Saved entries
* * * * * * *

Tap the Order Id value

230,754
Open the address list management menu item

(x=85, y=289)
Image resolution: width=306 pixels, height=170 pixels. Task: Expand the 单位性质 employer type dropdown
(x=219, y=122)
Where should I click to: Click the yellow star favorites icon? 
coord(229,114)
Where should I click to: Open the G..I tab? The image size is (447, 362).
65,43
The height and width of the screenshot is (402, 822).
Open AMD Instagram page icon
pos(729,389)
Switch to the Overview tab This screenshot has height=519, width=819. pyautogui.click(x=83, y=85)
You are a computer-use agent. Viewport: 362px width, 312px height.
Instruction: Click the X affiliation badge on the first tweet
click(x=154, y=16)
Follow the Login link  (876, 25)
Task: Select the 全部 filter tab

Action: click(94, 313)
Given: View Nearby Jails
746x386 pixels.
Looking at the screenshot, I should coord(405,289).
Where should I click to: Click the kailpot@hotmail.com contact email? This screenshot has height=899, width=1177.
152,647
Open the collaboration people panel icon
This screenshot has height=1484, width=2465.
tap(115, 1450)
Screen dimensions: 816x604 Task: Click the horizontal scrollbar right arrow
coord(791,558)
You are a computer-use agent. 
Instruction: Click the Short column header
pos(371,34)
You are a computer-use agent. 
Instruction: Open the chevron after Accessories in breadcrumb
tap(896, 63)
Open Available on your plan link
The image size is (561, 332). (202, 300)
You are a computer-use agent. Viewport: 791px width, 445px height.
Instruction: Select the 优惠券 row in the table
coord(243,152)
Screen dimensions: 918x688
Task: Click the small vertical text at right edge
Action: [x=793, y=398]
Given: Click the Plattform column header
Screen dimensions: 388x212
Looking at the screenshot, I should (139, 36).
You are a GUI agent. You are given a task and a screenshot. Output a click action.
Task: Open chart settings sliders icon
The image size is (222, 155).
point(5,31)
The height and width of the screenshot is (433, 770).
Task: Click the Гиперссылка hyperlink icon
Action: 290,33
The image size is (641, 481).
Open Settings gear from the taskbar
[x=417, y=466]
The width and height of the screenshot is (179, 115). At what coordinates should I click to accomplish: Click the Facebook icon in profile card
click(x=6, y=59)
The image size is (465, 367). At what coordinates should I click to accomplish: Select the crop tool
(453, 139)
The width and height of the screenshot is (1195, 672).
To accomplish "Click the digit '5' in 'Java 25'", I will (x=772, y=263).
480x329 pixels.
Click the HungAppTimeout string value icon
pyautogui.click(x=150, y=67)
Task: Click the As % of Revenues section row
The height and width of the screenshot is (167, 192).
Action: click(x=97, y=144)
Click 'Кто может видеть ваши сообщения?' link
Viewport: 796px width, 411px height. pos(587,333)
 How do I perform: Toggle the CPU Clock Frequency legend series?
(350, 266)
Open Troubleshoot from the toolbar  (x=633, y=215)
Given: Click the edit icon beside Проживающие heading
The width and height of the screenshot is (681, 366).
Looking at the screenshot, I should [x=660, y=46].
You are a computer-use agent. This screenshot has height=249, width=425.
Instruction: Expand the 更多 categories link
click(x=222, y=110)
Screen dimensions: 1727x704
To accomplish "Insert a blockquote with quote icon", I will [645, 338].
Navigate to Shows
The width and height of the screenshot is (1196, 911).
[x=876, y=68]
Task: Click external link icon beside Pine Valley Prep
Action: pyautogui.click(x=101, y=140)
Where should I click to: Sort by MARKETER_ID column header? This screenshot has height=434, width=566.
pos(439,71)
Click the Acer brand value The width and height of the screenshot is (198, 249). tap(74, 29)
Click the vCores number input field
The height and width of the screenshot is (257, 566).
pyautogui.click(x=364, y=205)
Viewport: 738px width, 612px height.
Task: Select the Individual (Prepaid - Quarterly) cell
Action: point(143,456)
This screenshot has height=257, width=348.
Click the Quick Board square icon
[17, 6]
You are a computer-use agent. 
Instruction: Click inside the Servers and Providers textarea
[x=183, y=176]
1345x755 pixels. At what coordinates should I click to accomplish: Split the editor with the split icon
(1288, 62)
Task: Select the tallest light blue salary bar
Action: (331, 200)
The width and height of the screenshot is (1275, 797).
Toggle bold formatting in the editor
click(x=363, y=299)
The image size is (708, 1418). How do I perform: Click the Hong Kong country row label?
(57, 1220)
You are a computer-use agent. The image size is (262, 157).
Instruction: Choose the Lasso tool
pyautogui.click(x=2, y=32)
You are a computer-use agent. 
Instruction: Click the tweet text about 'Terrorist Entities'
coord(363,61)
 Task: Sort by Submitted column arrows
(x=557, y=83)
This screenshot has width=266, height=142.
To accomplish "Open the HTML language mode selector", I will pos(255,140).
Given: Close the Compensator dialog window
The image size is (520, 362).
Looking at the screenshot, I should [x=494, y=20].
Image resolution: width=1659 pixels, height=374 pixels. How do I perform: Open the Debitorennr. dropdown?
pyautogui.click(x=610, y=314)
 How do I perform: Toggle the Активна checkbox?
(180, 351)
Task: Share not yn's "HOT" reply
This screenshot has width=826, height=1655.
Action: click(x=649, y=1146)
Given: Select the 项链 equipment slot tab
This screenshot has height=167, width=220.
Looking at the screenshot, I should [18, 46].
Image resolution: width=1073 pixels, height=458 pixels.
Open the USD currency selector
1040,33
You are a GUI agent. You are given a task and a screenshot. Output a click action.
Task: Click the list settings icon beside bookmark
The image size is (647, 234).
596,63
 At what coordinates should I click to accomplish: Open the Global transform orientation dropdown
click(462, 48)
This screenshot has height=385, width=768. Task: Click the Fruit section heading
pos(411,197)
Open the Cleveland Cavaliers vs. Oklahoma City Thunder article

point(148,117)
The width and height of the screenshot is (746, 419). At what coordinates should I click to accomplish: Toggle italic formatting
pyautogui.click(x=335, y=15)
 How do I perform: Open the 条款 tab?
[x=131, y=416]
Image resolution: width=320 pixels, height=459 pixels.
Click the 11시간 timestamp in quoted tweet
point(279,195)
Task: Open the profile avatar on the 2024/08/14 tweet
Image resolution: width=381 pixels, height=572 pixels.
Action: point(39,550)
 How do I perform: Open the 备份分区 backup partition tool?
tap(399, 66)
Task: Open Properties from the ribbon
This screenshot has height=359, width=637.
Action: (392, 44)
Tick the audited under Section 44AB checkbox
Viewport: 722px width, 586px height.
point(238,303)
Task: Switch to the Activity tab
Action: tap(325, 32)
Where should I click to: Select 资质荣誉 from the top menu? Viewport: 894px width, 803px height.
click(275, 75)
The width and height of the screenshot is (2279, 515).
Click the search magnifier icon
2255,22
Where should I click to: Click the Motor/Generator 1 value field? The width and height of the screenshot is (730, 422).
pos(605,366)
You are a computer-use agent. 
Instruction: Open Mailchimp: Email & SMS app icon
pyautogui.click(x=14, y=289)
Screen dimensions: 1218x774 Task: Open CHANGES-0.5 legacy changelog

* * * * * * *

# Task to complete:
What is the number of lines above that contain "will"? Answer with that number only.

# Output for this exercise:
3